Recorded data:
= = =
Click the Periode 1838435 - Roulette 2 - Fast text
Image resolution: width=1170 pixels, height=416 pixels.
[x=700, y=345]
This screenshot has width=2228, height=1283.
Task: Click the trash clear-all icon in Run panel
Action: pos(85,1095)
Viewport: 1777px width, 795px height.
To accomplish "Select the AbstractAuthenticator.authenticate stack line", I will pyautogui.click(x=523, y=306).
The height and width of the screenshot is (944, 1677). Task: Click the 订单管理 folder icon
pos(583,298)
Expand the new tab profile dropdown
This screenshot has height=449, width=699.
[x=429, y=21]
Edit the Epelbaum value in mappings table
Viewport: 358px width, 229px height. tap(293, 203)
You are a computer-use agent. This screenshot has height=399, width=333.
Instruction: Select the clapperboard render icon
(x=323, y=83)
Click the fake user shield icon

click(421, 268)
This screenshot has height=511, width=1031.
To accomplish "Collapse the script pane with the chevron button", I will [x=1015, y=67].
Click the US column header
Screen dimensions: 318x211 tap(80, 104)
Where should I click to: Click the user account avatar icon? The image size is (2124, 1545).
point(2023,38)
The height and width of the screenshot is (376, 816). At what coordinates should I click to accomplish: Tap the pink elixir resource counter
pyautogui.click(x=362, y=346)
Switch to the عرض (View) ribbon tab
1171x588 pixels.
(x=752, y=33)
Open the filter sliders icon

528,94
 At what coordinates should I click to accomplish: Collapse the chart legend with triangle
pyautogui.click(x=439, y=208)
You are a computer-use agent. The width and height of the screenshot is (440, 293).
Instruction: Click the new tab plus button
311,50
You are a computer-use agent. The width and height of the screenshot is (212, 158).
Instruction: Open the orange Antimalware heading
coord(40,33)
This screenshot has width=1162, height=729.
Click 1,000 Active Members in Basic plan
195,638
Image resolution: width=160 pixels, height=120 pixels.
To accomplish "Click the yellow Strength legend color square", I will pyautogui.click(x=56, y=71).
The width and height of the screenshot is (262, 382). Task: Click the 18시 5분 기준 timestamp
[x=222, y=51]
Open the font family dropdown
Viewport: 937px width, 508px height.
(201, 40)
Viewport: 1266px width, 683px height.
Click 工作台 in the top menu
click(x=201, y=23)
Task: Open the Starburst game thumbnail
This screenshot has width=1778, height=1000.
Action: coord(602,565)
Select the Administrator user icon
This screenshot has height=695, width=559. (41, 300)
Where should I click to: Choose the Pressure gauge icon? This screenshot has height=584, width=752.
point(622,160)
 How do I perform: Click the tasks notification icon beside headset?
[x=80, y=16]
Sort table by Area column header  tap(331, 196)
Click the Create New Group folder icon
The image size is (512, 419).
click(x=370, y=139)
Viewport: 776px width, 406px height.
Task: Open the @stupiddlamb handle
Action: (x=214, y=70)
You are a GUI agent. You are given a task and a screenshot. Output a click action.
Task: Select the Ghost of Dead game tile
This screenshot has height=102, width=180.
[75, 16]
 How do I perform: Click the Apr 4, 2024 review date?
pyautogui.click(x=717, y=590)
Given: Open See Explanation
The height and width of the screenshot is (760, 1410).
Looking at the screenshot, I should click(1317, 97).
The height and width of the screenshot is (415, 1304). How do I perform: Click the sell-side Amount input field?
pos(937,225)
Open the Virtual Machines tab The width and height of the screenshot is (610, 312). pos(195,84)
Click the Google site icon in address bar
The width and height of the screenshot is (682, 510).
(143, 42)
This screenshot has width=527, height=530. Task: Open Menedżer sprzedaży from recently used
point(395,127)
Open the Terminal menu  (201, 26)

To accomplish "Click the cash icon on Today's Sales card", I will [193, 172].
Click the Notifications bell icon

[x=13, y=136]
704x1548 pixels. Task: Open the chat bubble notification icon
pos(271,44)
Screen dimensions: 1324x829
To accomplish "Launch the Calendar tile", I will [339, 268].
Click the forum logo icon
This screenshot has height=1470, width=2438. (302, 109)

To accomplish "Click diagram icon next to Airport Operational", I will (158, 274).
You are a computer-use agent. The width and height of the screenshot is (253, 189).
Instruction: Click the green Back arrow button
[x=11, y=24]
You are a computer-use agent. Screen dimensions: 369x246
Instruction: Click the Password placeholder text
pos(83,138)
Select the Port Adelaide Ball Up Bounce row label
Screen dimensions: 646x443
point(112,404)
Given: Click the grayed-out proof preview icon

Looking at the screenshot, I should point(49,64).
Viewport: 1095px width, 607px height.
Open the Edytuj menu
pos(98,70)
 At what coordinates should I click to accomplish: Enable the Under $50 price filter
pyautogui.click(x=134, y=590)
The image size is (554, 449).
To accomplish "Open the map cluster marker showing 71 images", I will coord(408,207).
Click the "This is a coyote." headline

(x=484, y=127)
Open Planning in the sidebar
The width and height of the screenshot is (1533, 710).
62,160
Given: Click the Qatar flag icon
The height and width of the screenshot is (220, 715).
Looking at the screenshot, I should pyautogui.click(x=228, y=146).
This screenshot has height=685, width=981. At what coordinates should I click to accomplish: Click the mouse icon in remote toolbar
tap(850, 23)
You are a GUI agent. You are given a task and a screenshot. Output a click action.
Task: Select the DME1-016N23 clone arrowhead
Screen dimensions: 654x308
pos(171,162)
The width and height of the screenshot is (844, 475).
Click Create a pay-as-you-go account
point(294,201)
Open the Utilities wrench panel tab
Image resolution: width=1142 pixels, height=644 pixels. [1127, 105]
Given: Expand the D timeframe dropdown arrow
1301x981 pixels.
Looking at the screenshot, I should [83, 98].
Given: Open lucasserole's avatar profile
= = =
Objective: Find each line in the records above that contains the word "avatar", and copy those lines out.

Written answer:
Where should I click to: Click the user account avatar icon? The image size is (2124, 1545).
Given: Open lucasserole's avatar profile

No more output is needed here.